ドクターヘリよりも悪天候に強く、速く、より遠隔地まで緊急性の高い患者を移送できるメディカルジェット(医療用小型ジェット機)。
日本でも2017年から北海道で中日本航空のセスナ・サイテーション560を使用して本格運用が開始されていますが、より広い国土を持つ中国でも中国赤十字(中国では「紅十字」)が2008年から行なっています。その中国のメディカルジェットの新型機として、ガルフストリームG550が導入されました。2018年7月25日(アメリカ時間)、ガルフストリームから発表されています。
中国におけるメディカルジェットは、広い国土を持つために日本よりも先行しており、ホーカー400(旧称:三菱MU-300ダイヤモンド)やリアジェット60、リアジェット85、ダッソー・ファルコンシリーズなどを使用して患者の搬送を行なっています。これ以外にも、患者搬送用のプロペラ機やヘリコプターを多数保有しています。
今回、新たに導入されるメディカルジェットは、ガルフストリームG550(最大航続距離1万2501km)をベースにしたもの。機内にはベッドや医療機器が備えられており、さながら「空飛ぶICU」。機内でレントゲン撮影も可能です。また、ベッドの横には折りたたみ式の座席が2席用意されており、看護師や付き添いの人が患者のそばで対応することができます。
このメディカルジェットは、中国紅十字(赤十字)のうち、北京を中心とする地域で活動する北京市紅十字会緊急救援中心の首都空地救援団で運用される予定です。また、中国紅十字では、G550よりも航続距離の長いG650ER(最大航続距離1万3890km)をベースにしたメディカルジェットにも興味を示しているといいます。

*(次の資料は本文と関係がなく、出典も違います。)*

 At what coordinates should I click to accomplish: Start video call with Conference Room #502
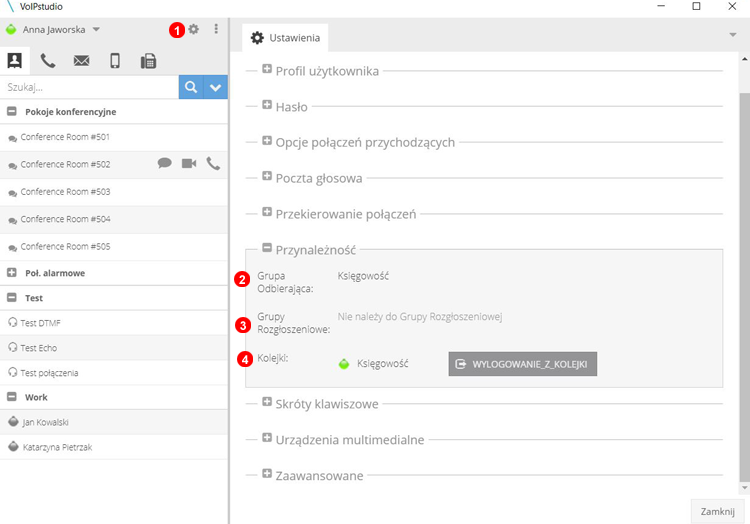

これは中国全土をカバーできるだけでなく、外国へ患者を移送する場面でも活用できる機体を模索しているのかもしれません。
天候に左右されずにより速く、遠くの医療機関まで、処置を継続したまま患者を搬送できるメディカルジェット。小型で取り回しやすいビジネスジェット機は、このような用途にも使用されています。